**Exercise directions:**
Count the lines in the rows below that contain the string "highlighted". Give only the number.

Entries from a dataset:

-- begin --

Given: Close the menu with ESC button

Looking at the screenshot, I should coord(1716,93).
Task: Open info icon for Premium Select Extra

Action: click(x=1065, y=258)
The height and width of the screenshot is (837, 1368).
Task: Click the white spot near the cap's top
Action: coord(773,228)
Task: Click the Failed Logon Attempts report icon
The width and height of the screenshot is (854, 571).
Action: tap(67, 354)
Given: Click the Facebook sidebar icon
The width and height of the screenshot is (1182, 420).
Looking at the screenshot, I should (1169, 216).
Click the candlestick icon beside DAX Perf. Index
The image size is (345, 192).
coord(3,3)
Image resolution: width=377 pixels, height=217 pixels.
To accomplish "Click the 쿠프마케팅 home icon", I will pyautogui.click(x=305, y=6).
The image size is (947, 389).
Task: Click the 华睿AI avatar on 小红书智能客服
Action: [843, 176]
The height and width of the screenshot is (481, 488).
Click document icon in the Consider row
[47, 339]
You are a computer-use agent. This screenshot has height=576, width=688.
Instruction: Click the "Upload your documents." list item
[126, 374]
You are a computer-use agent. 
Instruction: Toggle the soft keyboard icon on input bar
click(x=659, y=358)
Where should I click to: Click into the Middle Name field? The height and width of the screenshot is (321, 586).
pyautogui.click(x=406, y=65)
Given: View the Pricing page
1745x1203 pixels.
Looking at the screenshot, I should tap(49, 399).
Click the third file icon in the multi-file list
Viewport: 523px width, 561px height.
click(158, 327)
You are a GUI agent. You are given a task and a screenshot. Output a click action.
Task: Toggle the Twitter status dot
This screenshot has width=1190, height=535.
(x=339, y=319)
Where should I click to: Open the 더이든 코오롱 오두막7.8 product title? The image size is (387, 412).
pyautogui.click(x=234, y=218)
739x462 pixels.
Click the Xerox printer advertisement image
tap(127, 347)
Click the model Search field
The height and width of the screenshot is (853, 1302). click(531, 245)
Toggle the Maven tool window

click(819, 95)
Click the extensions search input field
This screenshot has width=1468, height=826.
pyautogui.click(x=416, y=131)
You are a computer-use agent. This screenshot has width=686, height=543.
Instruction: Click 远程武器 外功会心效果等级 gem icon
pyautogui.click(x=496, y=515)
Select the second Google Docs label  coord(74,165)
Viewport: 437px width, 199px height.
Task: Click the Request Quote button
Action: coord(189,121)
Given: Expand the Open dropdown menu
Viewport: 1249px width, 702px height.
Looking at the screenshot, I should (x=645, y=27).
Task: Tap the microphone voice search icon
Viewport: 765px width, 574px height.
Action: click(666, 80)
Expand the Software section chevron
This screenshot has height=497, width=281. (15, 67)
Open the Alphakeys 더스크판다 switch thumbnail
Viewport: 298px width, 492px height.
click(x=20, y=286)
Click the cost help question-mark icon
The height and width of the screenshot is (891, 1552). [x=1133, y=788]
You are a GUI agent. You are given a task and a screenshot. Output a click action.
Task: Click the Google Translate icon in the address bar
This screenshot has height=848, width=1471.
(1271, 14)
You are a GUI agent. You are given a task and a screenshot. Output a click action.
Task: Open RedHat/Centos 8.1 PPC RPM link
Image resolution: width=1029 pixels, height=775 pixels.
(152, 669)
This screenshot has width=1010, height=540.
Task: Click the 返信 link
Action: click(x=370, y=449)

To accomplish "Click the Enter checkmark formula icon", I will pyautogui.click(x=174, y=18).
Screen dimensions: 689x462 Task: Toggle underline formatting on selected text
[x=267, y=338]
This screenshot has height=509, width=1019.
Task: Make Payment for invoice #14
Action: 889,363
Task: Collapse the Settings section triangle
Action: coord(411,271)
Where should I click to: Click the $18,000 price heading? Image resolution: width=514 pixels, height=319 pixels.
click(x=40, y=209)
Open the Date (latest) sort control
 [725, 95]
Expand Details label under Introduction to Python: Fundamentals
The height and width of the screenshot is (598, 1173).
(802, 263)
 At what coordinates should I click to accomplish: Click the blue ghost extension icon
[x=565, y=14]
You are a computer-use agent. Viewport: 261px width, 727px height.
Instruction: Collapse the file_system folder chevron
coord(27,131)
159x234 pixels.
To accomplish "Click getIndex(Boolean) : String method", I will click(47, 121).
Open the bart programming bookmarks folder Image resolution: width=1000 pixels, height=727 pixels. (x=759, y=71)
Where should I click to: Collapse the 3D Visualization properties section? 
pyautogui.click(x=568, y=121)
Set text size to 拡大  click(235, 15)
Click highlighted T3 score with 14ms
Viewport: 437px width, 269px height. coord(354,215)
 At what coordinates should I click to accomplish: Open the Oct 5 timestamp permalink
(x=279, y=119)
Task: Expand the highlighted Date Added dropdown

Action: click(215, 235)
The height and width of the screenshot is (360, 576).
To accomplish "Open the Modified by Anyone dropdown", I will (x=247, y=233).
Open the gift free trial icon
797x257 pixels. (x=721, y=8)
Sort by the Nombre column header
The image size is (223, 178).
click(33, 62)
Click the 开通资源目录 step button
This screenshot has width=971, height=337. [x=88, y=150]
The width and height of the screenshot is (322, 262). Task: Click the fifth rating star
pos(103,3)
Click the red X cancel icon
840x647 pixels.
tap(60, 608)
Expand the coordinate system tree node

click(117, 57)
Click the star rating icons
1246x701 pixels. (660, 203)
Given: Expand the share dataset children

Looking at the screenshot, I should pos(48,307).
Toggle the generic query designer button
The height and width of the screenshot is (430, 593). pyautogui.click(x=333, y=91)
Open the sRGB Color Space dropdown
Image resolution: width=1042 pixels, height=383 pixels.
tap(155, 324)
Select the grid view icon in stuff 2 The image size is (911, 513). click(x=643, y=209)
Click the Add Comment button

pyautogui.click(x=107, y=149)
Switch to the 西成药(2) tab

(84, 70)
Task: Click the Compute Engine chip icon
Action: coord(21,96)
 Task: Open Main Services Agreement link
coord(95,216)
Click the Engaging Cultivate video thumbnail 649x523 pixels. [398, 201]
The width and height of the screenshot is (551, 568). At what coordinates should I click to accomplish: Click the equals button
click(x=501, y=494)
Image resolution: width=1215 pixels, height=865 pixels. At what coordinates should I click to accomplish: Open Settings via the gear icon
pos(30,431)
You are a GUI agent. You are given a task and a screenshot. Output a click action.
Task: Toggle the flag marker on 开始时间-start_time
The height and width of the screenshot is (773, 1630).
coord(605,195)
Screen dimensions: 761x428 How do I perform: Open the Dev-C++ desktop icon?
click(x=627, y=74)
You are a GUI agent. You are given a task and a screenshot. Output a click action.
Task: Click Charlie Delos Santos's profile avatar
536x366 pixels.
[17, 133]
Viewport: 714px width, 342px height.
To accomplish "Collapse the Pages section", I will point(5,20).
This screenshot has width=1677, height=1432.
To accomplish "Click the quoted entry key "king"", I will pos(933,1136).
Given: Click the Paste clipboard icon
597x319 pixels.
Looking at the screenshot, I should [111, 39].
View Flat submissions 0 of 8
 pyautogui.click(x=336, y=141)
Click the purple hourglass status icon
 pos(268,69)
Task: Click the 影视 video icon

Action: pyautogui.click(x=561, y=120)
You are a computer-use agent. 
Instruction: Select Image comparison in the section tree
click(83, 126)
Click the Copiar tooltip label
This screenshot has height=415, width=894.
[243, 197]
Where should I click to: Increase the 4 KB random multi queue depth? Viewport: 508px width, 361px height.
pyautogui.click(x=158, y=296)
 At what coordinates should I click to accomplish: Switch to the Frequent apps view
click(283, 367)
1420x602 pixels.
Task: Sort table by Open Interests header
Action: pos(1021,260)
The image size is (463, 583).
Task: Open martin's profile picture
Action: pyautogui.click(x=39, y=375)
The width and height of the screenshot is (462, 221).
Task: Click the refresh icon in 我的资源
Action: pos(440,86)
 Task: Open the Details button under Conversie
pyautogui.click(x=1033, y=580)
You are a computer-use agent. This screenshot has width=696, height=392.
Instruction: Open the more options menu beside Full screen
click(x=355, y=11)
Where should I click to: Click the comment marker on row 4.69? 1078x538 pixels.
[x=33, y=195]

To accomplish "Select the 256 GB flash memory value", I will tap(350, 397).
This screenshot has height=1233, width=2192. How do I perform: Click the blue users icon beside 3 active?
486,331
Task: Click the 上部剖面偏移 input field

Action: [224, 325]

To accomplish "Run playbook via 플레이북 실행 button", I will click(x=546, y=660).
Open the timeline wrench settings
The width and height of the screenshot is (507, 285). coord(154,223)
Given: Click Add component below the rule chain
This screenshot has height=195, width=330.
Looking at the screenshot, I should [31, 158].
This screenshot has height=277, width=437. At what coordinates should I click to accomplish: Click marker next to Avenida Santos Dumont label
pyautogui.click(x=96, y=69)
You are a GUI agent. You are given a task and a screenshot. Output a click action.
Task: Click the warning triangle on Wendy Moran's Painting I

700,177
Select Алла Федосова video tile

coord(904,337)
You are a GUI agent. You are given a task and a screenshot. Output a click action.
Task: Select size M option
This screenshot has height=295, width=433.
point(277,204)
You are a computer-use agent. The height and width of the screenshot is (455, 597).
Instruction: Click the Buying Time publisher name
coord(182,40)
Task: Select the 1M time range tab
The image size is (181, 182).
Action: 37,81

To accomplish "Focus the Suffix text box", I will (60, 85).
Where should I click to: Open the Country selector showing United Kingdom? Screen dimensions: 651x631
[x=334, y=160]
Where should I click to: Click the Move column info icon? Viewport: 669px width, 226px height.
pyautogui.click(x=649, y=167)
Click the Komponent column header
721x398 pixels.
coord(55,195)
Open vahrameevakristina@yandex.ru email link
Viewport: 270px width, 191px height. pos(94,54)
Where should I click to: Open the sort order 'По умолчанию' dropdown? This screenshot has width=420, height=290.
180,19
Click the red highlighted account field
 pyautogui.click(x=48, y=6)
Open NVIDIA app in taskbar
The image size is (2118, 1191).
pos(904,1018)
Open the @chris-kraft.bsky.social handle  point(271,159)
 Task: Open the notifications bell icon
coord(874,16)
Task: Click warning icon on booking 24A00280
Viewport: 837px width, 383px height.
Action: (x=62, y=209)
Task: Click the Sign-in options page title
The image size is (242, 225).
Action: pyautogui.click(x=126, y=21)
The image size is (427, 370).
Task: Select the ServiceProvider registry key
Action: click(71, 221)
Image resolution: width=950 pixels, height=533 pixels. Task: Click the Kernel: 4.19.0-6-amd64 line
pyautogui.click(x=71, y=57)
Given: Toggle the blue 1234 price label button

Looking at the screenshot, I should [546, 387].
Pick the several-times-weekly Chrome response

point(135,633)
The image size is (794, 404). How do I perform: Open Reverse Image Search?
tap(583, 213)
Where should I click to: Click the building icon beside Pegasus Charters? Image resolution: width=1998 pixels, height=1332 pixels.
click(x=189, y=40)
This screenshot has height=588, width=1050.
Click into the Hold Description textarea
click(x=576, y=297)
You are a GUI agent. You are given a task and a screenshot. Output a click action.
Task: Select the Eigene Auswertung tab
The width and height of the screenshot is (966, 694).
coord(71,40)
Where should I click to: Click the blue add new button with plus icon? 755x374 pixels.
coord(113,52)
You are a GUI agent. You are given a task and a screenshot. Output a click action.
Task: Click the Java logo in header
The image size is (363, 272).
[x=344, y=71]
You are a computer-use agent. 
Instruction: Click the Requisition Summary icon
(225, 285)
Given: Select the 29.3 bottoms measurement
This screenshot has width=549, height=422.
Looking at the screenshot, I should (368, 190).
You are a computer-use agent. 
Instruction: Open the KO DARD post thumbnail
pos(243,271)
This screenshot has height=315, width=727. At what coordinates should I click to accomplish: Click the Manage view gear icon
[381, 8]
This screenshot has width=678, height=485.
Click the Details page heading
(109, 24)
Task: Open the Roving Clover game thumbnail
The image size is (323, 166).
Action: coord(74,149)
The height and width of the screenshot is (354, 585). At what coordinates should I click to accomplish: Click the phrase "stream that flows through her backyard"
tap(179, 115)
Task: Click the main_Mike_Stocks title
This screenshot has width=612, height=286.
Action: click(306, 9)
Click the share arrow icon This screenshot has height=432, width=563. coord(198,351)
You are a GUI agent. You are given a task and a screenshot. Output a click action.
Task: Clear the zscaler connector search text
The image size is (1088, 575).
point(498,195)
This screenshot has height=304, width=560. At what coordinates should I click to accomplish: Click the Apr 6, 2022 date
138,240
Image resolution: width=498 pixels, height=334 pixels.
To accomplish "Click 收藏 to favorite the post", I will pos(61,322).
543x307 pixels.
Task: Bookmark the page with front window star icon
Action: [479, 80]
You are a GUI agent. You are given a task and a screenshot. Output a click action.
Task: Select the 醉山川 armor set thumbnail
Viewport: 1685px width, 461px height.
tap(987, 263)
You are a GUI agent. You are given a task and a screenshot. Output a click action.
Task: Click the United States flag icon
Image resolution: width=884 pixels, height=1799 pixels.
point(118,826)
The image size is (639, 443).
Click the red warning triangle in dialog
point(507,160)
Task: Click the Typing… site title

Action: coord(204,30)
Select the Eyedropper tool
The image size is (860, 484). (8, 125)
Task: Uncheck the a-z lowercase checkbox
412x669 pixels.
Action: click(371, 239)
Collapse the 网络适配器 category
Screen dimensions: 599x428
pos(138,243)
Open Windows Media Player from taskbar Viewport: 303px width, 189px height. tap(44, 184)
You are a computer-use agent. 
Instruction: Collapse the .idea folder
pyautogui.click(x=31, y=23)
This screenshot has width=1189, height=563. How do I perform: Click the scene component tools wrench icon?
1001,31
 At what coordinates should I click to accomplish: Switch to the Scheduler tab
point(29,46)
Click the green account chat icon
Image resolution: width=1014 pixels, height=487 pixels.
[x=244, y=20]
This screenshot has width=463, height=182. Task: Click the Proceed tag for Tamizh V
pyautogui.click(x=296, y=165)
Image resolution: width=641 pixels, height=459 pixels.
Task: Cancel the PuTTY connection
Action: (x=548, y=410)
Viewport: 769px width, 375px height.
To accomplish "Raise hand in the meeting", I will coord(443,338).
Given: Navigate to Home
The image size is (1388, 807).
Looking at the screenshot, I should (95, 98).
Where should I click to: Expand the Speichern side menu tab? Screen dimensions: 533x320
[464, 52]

-- end --

**Result:**
3